3.0倍返しが過ぎる「喰らう怒」(フラグ付き)

2024年9月30日
PCから投稿
鑑賞方法:映画館

難しい

 公開週なので番宣以上には本筋に言及しません。
 良くも悪しくも黒沢清。前半と後半でテイストが変わると言っても、常に不穏で居心地の悪い黒沢節が貫かれてる。監督のファンには通常運転なのでお勧めかも。
🌨️
1. 罪と罰が釣り合わない
 番宣やTrailerで明かされているように、転売ヤーが突然襲われるスリラー。転売で買った恨みが晴らされるのだが、罪に対して仕返しのタガが外れ過ぎている。転売で損させられた被害者も、そもそも自分でネット等で売り捌く努力を怠っていたり、本物と謳わず捨て値で売られた商品が偽物だったと怒るのも滑稽。主人公のヤリ口がアコギなのも確かだが、後半の仕返しも常軌を逸している。
 これはネットにおける過剰な炎上や、マスゴミも一体となったタコ殴り体質に重なる。起こした不祥事に犯罪性もなく、当人同士は謝罪で収まっていても、ネット民とマスゴミの総攻撃で表舞台から抹殺される。時には、不祥事の原因になった言動と同じかより不適切な雑言が投げつけられる。

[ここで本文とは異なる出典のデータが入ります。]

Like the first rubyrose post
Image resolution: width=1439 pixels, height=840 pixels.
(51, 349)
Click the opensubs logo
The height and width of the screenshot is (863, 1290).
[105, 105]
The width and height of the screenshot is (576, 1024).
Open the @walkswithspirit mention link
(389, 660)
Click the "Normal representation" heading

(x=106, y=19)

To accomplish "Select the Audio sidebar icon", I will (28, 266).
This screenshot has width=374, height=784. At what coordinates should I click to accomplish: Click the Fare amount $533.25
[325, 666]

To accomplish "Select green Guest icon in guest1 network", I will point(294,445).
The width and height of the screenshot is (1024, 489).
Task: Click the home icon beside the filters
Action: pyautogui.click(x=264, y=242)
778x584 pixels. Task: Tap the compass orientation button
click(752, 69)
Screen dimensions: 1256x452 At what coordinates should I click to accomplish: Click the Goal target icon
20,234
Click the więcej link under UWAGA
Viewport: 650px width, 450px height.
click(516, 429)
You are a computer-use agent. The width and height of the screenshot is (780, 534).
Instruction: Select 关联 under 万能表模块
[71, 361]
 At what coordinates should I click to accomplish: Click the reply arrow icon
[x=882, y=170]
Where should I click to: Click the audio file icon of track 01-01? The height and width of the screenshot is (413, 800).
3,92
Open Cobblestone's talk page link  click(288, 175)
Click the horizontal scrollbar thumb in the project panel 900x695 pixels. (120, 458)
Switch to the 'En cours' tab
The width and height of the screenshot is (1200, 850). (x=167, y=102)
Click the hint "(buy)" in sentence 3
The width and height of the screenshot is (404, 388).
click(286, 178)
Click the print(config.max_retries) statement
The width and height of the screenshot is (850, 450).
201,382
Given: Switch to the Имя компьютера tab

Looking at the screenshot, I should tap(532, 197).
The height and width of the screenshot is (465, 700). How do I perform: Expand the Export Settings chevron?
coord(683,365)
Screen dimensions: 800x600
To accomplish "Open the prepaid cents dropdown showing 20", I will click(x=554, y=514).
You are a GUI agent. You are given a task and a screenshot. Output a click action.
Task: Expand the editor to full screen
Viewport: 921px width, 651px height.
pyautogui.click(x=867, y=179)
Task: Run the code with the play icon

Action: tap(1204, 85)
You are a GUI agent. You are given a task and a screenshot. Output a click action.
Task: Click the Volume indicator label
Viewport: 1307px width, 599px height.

批判対象を個人に定めた烏合の衆の集団心理こそスリラー。

2. 親切なフラグが立ち過ぎ
 序盤から終盤を予測できる程、単純なプロットではないが、随所に分かりやすくフラグが目立つ。伏線は回収のされ方が解らないように貼るものだが、本作ではこの人これからアレしまっせと説明するようなカット(flag?)が散見される。親切ではあるが、いきなり結果を観せてからフラッシュバックで準備段階を種明かしされる方が、驚きがあって個人的には好き。
🌩️
3. 何故HDD? 10年以上前?
 本筋には関係ないが、本作中で頻出するPCは常にHDDがカリカリ音を立ている。PCからHDDを取り出す場面もあるがSSDは取り出さないので、WindowsをHDDから起動していたたらしい。ご存知のように、HDDからのWindows起動は耐え難い程遅い。主人公が睡眠中もPC付けっぱなしなのは其れが原因っぽい。ただ現在はほぼSSDに置き換わっているし、付けっぱなしよりスリープやスタンバイにする場合が多い。10年以上昔?とも邪推したが、だからといってストーリーには関わりない。
🌧️
4. Cloud?
 本作のテーマは1で述べた事に帰結しそうだが、表題のCloudって何? IT用語のcloudは、高度な計算処理や大容量の情報記憶をネット状にあるサービス(機器群)に任せる利用形態で、ユーザーはスマフォやシンクライアント等非力な端末から利用できる。
 ただ、本作で関連しそうなのは転売で利用するオークションサイトぐらいで、cloudと呼ぶほど大袈裟なサービスじゃない。またHDDを取り出して情報を守ろうとする際にも、大事な情報をcloudに分散させてないの?と多くの観客がツッコミそう。烏合の衆もネットを介して集るけど、それってPC通信の頃からやってへん? cloudって概念が出来るかなり前からある掲示板サイトで十分な交流。
 なので本作はcloudよりinternetの方がより本質的な気がする。